= Beginning of Section =
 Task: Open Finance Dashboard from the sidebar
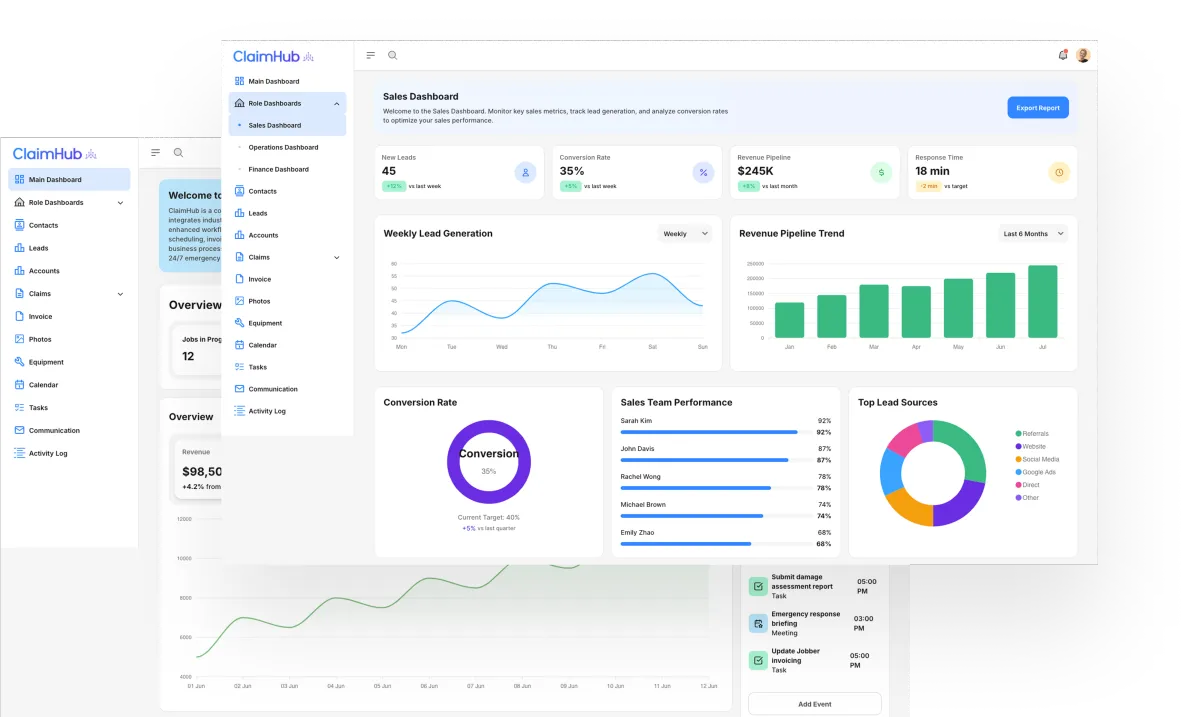pos(278,169)
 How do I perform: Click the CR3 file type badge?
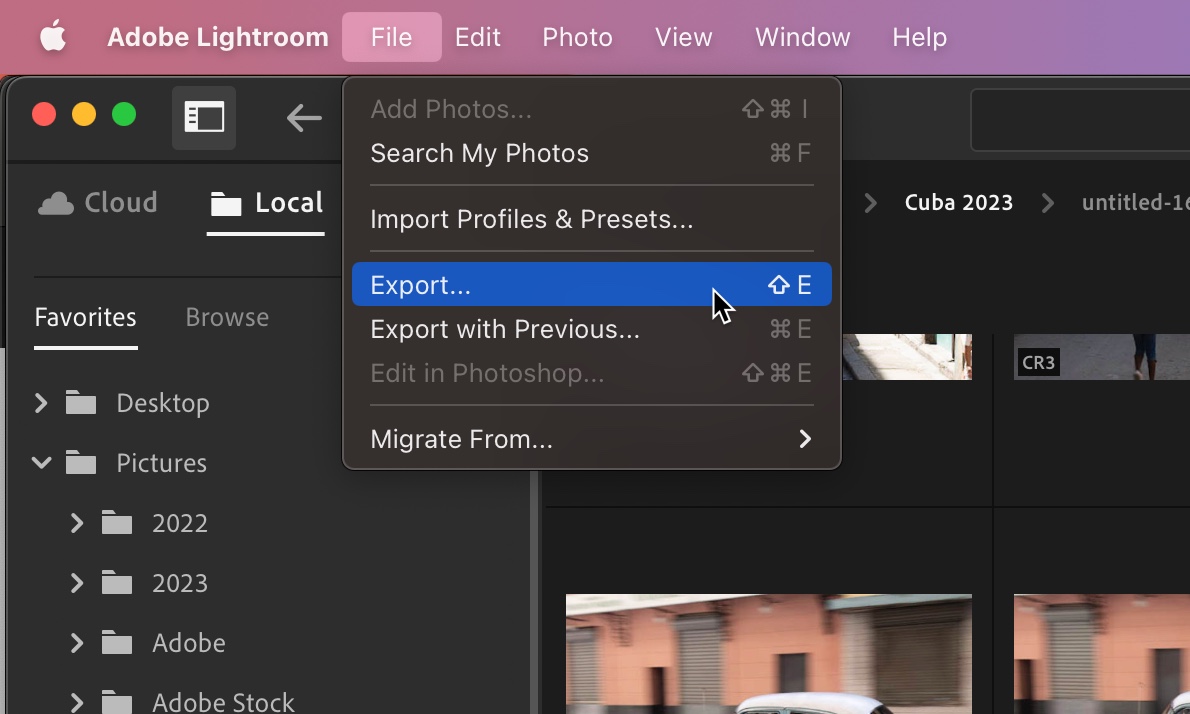pyautogui.click(x=1038, y=362)
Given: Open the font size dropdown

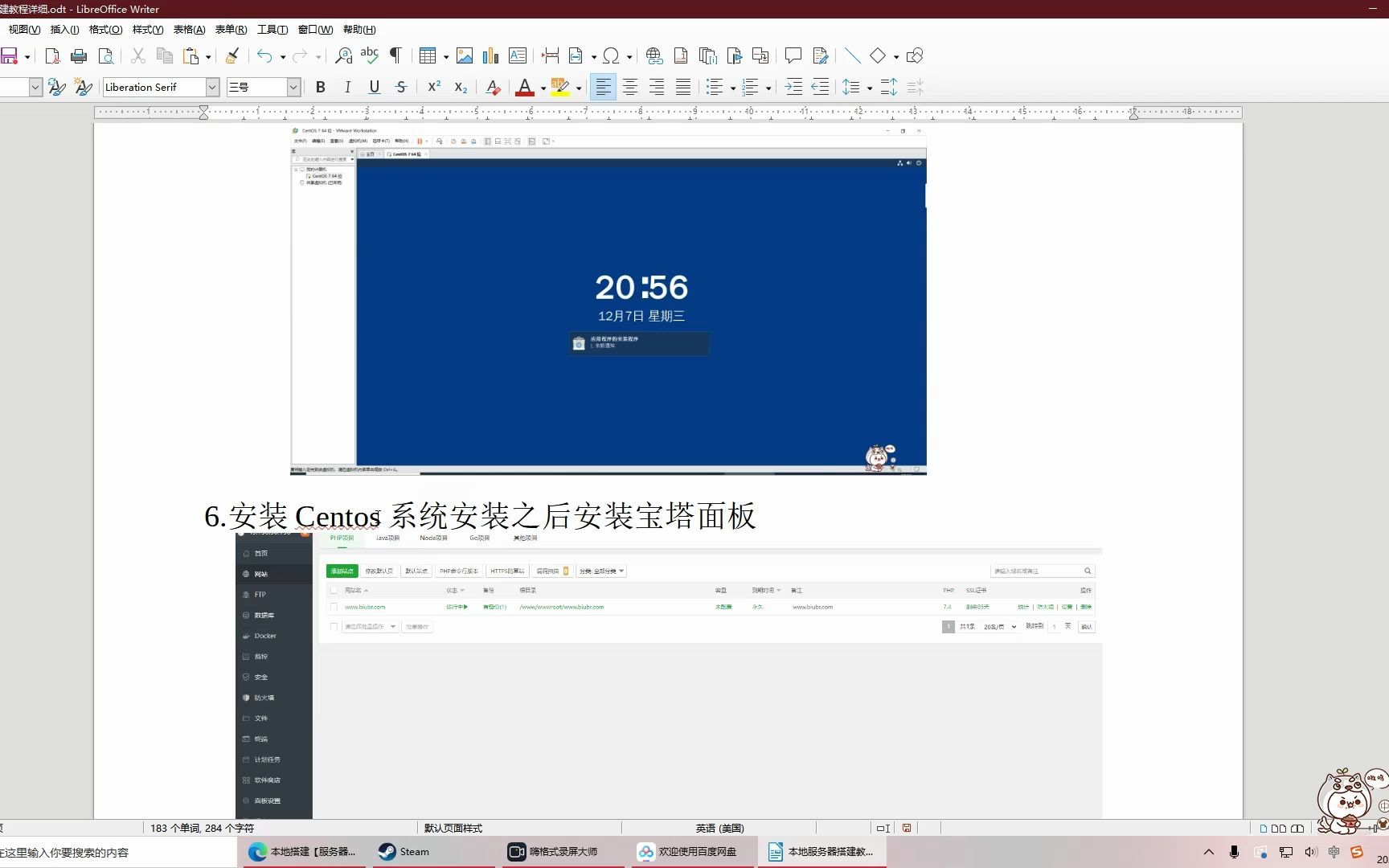Looking at the screenshot, I should tap(293, 87).
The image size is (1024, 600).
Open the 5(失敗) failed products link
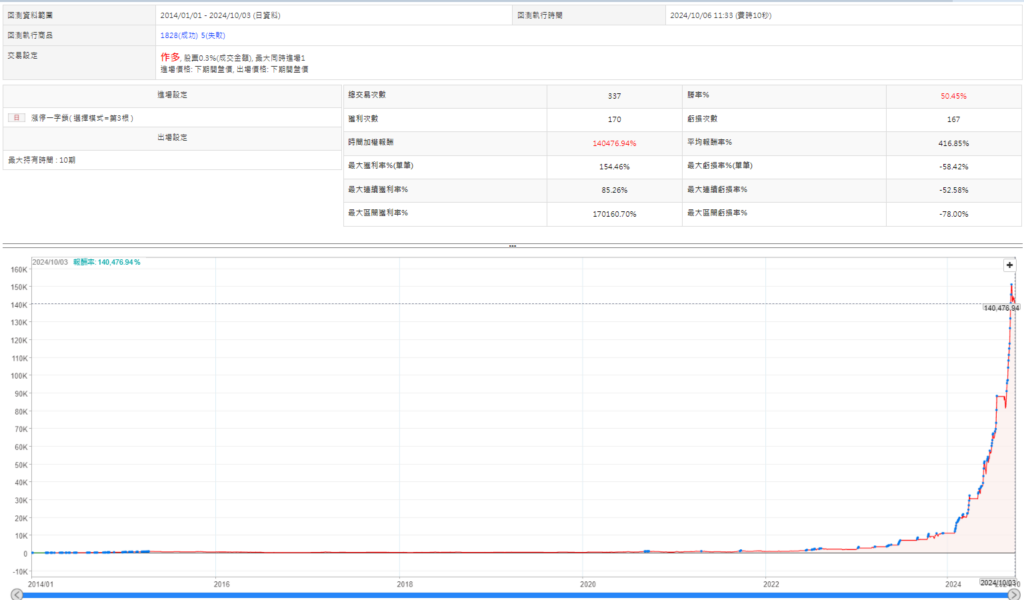tap(212, 35)
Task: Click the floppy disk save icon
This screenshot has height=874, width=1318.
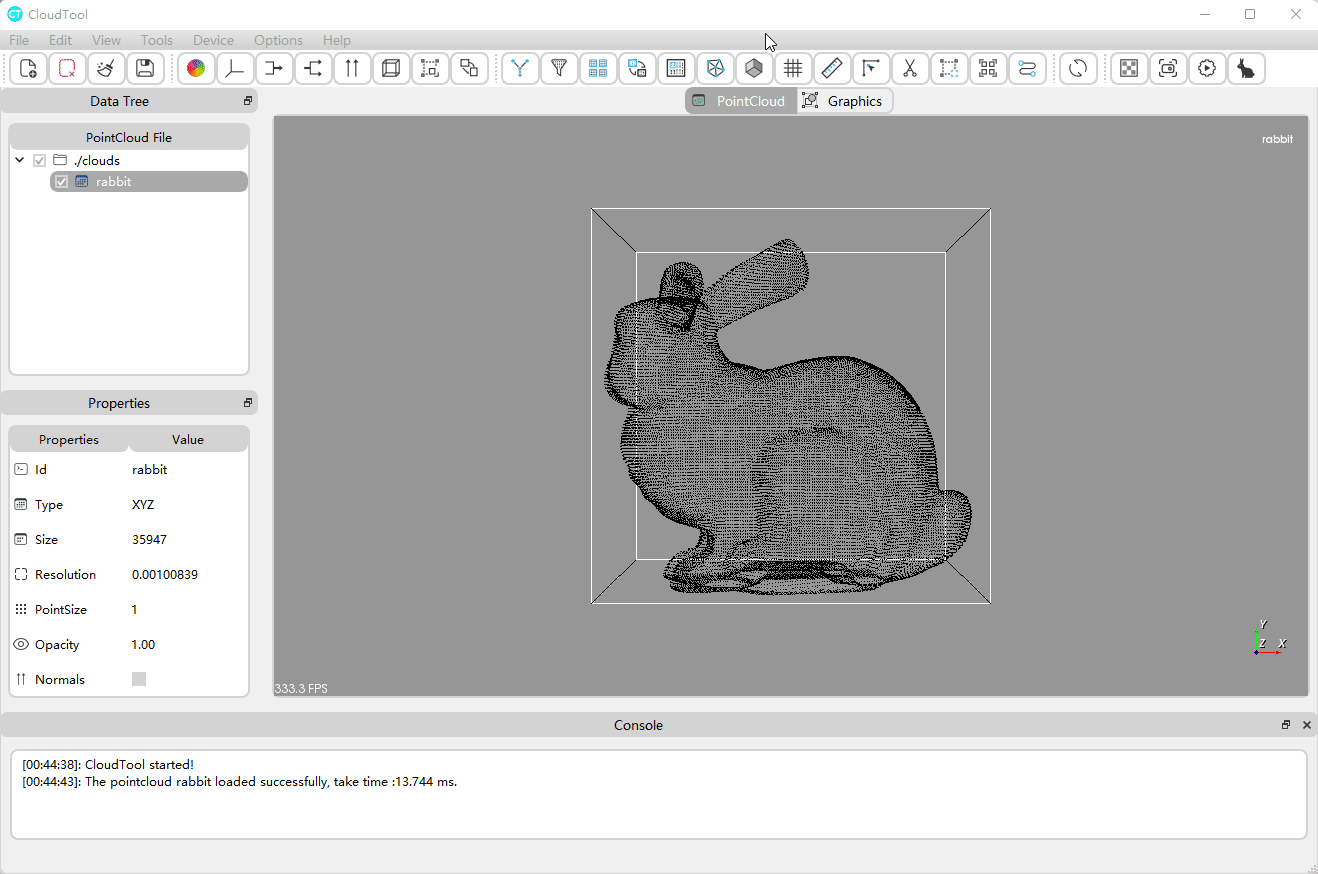Action: tap(145, 68)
= End of Section =
* [What you have to do]:
Copy all records exactly, no images.

* [Result]:
 Task: Open Finance Dashboard from the sidebar
pos(278,169)
 How do I perform: Click the CR3 file type badge?
pyautogui.click(x=1038, y=362)
Given: Open the font size dropdown

Looking at the screenshot, I should tap(293, 87).
The image size is (1024, 600).
Open the 5(失敗) failed products link
tap(212, 35)
Task: Click the floppy disk save icon
This screenshot has height=874, width=1318.
Action: tap(145, 68)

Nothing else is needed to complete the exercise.